= Beginning of Section =

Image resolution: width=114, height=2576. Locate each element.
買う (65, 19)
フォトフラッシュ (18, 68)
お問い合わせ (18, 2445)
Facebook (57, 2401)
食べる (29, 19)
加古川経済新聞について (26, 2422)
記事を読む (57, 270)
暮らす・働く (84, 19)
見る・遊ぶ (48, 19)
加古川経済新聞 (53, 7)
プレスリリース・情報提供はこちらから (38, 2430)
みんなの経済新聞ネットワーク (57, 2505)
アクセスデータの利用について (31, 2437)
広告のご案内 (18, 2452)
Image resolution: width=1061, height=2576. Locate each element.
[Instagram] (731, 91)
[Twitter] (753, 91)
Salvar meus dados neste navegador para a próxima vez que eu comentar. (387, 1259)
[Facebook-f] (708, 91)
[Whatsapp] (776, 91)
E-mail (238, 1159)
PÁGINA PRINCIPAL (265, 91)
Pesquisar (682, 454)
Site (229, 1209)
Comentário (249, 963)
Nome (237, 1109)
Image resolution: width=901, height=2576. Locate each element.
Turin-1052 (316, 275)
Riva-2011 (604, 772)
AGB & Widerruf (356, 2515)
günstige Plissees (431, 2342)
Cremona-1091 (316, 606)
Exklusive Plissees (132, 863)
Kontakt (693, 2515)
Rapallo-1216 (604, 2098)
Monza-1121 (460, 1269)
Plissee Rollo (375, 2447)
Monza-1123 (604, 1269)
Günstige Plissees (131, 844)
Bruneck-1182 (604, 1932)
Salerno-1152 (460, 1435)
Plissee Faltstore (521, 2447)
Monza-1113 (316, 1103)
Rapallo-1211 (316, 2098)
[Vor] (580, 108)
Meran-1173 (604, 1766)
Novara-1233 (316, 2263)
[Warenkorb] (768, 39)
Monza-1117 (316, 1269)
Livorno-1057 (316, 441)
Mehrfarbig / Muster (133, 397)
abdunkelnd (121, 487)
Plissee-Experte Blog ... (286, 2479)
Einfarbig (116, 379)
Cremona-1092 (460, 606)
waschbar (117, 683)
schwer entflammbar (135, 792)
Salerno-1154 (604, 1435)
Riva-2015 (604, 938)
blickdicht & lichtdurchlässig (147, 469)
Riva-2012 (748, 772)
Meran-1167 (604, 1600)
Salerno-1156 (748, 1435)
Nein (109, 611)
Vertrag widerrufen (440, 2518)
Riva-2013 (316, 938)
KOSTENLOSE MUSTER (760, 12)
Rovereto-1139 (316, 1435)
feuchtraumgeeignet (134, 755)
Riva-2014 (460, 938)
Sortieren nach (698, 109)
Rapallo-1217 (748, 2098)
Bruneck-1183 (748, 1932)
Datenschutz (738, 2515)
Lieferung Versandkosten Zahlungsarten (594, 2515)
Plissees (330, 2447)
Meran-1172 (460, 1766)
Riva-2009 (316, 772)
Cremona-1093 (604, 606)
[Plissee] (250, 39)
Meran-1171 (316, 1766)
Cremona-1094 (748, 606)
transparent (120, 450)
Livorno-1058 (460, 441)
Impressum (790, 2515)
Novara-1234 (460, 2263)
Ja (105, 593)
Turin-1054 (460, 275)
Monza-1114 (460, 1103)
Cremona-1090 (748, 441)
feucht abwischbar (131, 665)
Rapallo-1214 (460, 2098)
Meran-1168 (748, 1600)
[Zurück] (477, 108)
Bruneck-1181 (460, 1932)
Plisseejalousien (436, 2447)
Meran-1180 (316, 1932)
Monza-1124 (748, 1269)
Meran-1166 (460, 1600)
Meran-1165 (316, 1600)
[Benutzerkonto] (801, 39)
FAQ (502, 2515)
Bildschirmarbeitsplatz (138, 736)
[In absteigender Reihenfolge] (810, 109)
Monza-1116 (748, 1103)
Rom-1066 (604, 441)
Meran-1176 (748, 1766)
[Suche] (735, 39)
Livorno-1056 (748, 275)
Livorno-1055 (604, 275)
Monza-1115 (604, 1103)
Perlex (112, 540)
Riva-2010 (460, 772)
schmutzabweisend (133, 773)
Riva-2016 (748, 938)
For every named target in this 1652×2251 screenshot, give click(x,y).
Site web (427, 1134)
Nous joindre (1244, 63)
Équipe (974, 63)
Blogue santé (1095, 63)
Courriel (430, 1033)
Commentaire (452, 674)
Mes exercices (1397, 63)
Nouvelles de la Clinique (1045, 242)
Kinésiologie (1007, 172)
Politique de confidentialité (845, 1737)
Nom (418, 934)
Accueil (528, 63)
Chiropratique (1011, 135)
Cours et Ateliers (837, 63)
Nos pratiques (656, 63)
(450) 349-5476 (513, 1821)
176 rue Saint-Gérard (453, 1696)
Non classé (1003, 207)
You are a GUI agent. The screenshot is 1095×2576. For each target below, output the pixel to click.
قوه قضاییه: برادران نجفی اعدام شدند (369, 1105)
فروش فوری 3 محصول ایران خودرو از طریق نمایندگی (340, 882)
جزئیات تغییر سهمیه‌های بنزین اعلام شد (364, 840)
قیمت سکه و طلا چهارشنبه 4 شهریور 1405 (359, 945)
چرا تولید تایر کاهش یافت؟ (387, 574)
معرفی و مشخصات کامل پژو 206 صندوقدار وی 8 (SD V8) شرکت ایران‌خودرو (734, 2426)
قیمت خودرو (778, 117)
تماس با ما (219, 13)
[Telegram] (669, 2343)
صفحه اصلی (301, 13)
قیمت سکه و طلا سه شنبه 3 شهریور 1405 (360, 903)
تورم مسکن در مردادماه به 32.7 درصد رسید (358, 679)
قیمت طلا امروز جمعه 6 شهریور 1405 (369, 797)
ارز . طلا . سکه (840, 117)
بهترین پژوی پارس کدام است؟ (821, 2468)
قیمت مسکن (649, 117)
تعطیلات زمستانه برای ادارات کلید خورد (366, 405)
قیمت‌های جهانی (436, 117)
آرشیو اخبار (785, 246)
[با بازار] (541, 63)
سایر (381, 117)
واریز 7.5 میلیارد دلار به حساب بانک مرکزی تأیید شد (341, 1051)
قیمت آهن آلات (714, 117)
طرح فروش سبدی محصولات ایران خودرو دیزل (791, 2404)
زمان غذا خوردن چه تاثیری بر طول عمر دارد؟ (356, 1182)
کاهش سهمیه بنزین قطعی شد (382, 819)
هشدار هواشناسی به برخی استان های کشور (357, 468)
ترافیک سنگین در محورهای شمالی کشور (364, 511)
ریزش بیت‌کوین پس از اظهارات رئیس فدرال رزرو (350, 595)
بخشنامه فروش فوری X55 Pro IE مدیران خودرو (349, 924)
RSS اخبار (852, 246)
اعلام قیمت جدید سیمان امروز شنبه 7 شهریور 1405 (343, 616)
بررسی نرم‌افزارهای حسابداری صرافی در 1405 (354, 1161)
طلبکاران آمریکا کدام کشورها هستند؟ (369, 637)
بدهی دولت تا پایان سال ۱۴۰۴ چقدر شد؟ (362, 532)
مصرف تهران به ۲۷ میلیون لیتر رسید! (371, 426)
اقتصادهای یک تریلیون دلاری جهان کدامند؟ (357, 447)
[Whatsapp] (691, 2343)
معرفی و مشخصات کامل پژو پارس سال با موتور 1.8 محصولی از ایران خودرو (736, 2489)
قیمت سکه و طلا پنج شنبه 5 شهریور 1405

= End of Section =

REQUIREMENT – For the string "خودرو", show each line of the entries above where it occurs.

RESPONSE TO THIS EXERCISE –
فروش فوری 3 محصول ایران خودرو از طریق نمایندگی (340, 882)
معرفی و مشخصات کامل پژو 206 صندوقدار وی 8 (SD V8) شرکت ایران‌خودرو (734, 2426)
قیمت خودرو (778, 117)
طرح فروش سبدی محصولات ایران خودرو دیزل (791, 2404)
بخشنامه فروش فوری X55 Pro IE مدیران خودرو (349, 924)
معرفی و مشخصات کامل پژو پارس سال با موتور 1.8 محصولی از ایران خودرو (736, 2489)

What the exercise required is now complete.